_Exercise instructions_
Continue the text on front running, starting right after its final sentence.

### Extract

Table of Contents
What is Front Running?
Front running, or tailgating, refers to the act of trading a financial asset based on non-public, material information about a future transaction that will affect said asset’s price.
While not always illegal, front running is typically viewed as a form of market manipulation and insider trading. It’s a white-collar crime because the insider information provides an undue advantage to the few in the know.
DID YOU KNOW?
The terms ‘front running’ and ‘tailgating’ supposedly date back to the days when brokers executed trades via paper. You had to physically bring the order to trading desks. Brokers would actually sprint to the trading desk before (front running) or just after (tailgating) a colleague’s big order.
We at the Zero Theft Movement are dedicated to eradicating the rigged parts of the economy so that all Americans can thrive. Illegal front running games the market in the favor of a few, where they can unfairly minimize their risk while maximizing their gains. Furthermore, it can harm investors by creating sudden fluctuations in the market (e.g. the ‘2010 Flash Crash’).

######
### Raw records

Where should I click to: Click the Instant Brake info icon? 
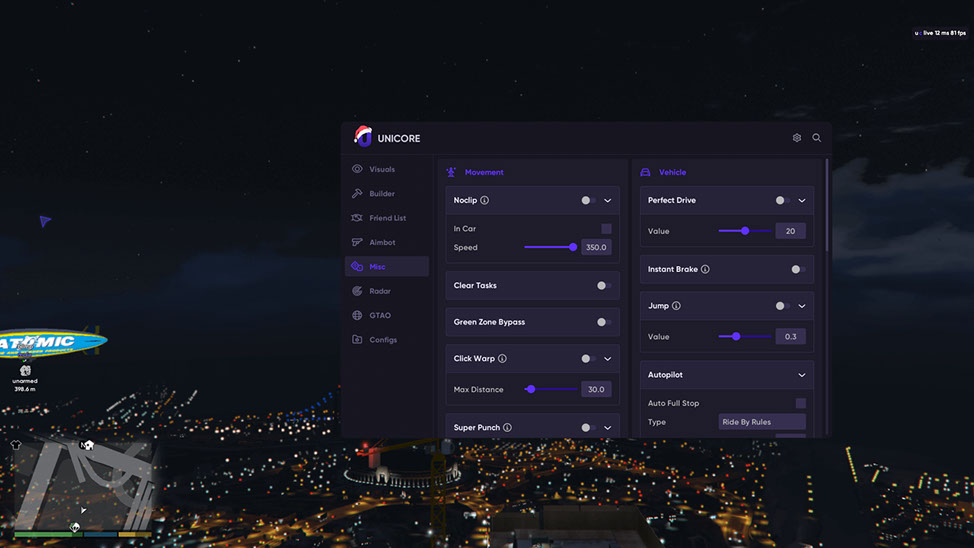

######
### Raw records

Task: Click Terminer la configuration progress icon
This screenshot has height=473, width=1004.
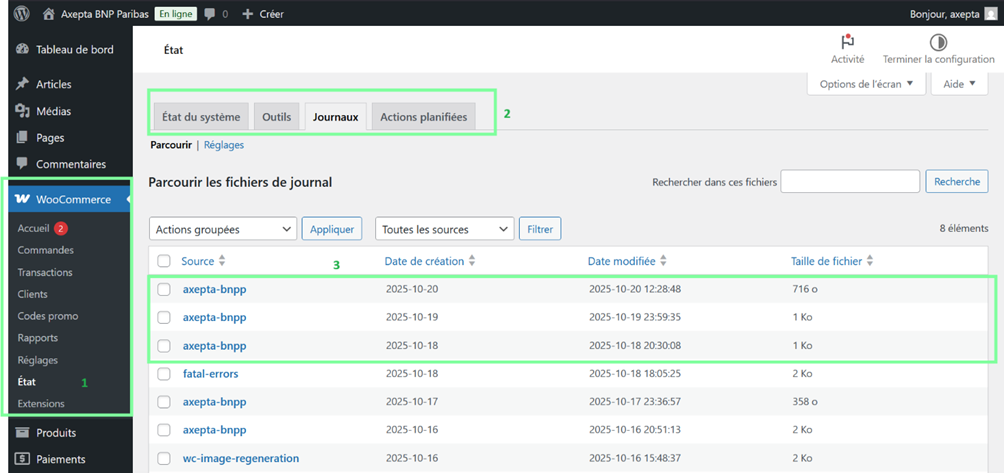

######
### Raw records

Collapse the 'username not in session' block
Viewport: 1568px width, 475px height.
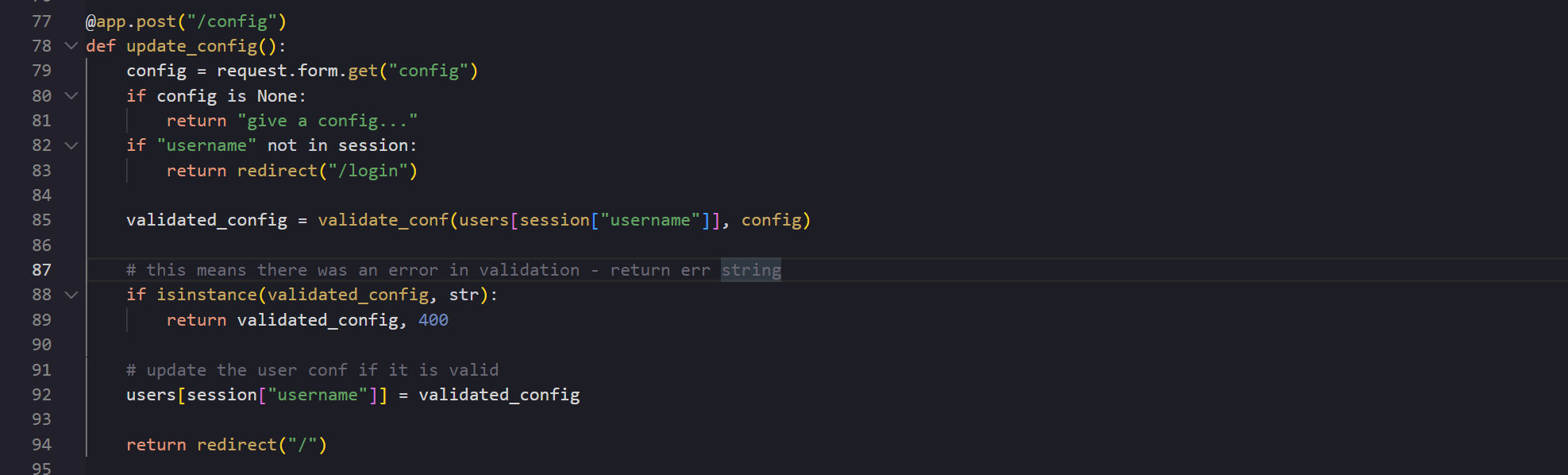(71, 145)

######

_Response below_
How Front Running Works
Here’s a simple example of how illegal front running commonly works: Let’s say a broker receives an order to buy a million shares of X company. The sheer size of the purchase will likely cause the price of the stock to instantly shoot up. Whether that lasts is uncertain, but the immediate spike will occur.
The broker, having non-public, material information, first purchases some X company stock for their own portfolio and then executes the trade for their client. That’s why it’s called ‘front running’: a broker trades with insider knowledge about a future transaction getting ahead of a big-ticket trade. After the price spike occurs, the broker sells the shares and reaps a considerable profit.
In the example, you can see how a trader can game the stock market by front running. The practice eliminates much of the risk, nearly guaranteeing rewards. Furthermore, the client could lose a lot of money by the broker putting off the trade. We’re talking about trading hundreds of thousands or even millions of shares, multiplying the total potential losses.
For an actual case of front running, the Securities and Exchange Commission (SEC) charged Daniel Bergin (a senior equity trader) with front running in 2013. The Agency alleged that “Bergin illicitly profited by at least $520,000 by routinely purchasing securities in his wife’s accounts earlier the same day he placed much larger orders for the same securities on behalf of firm clients. Bergin concealed his lucrative trading by failing to disclose his wife’s accounts to the firm and avoiding pre-clearance of his trades in those accounts. Bergin also attempted to hide his wife’s accounts from SEC examiners.”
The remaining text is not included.